━━━ Data to process

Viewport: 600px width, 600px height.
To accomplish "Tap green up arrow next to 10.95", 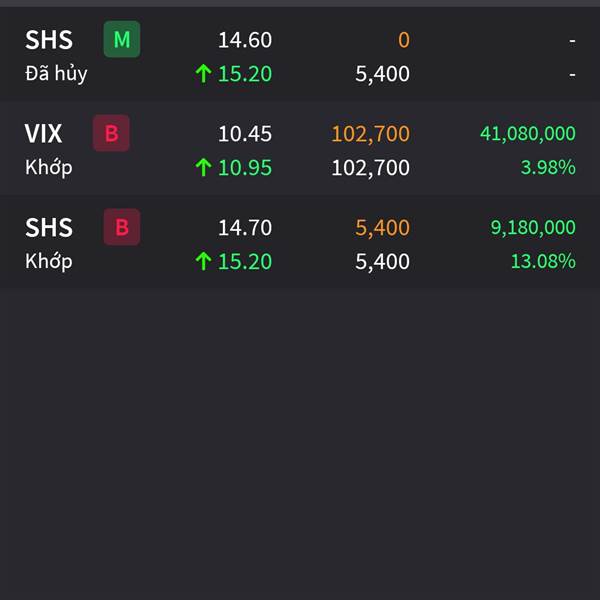I will pyautogui.click(x=203, y=168).
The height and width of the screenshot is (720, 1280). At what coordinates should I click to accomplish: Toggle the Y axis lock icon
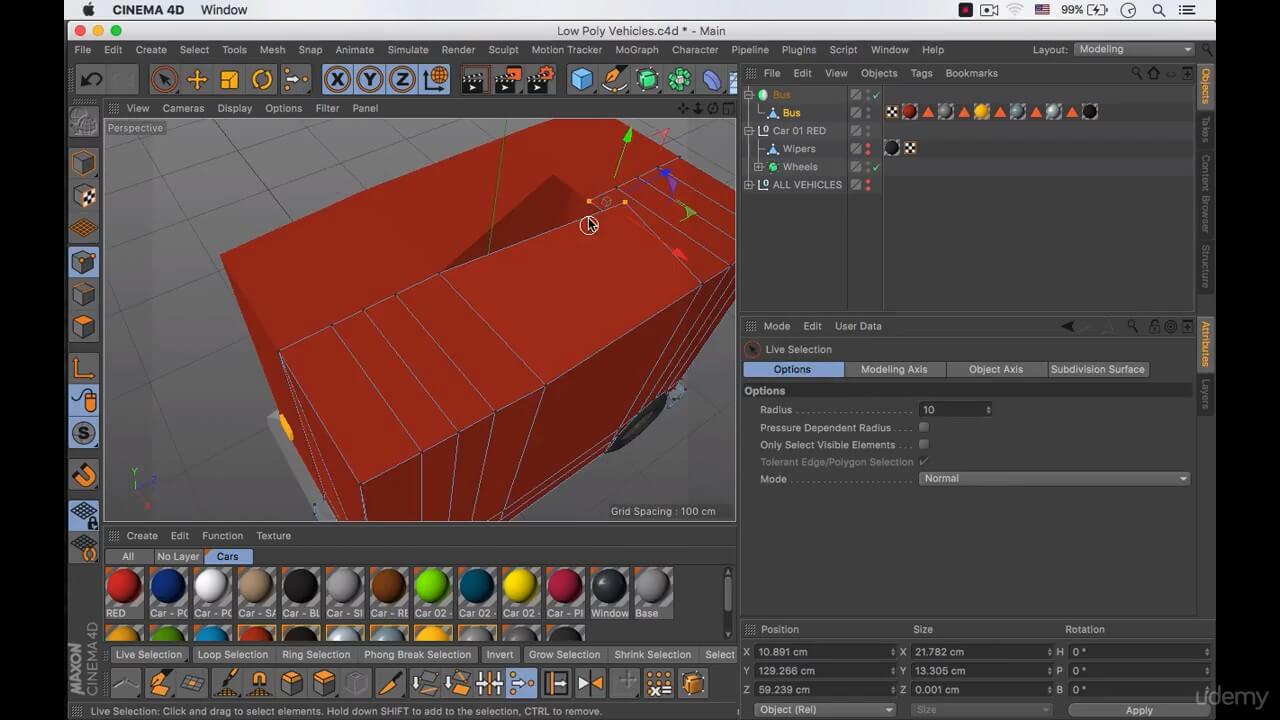[x=370, y=80]
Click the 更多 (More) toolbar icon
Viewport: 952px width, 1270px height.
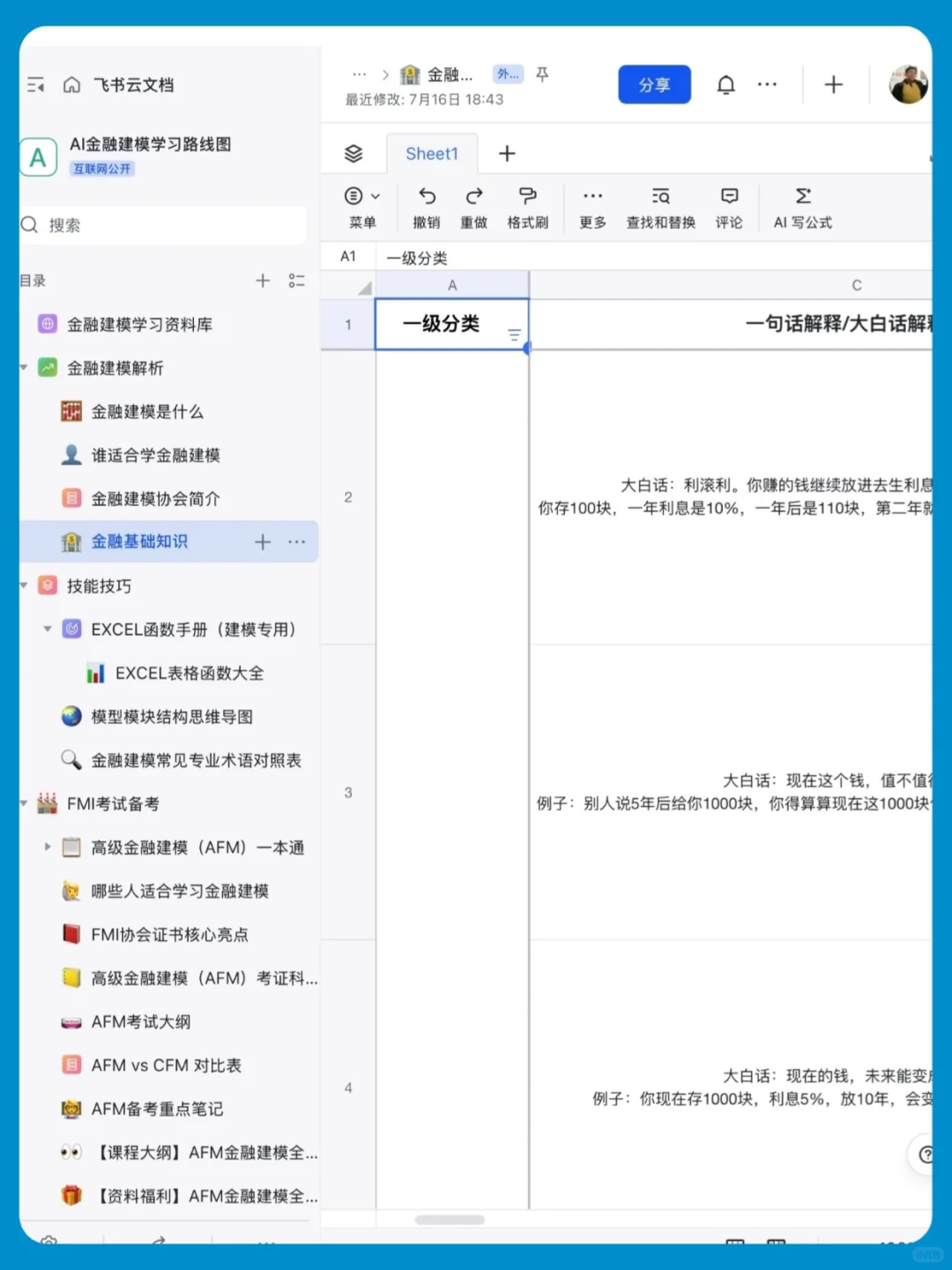click(x=591, y=196)
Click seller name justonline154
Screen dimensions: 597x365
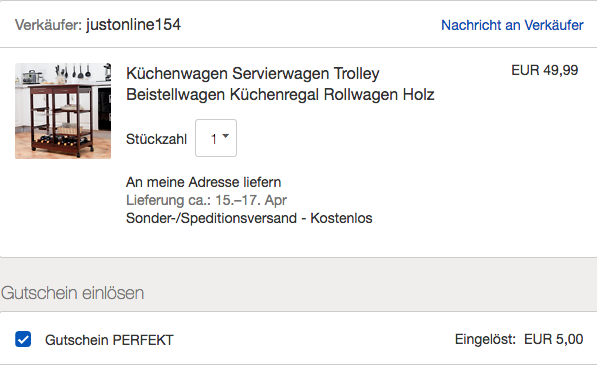(133, 25)
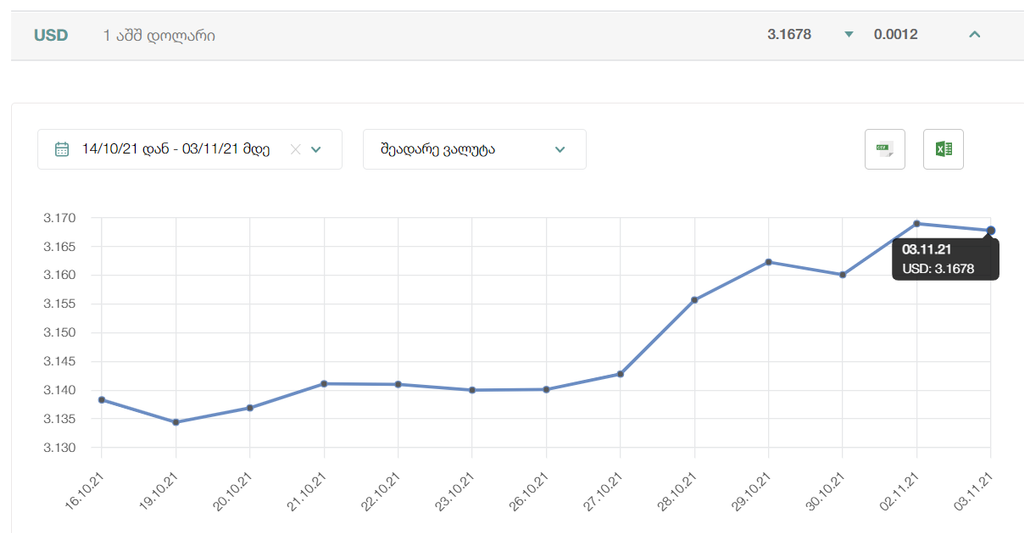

━━━━━━

# Requirement
Reproduce the records word for word, beginning at the line that contains "Click the 更多 (More) toolbar icon" and continuing through the end of the records. Omit the pictures from your answer.

# Written response
Click the 更多 (More) toolbar icon
Viewport: 952px width, 1270px height.
click(x=591, y=196)
Click seller name justonline154
Screen dimensions: 597x365
(133, 25)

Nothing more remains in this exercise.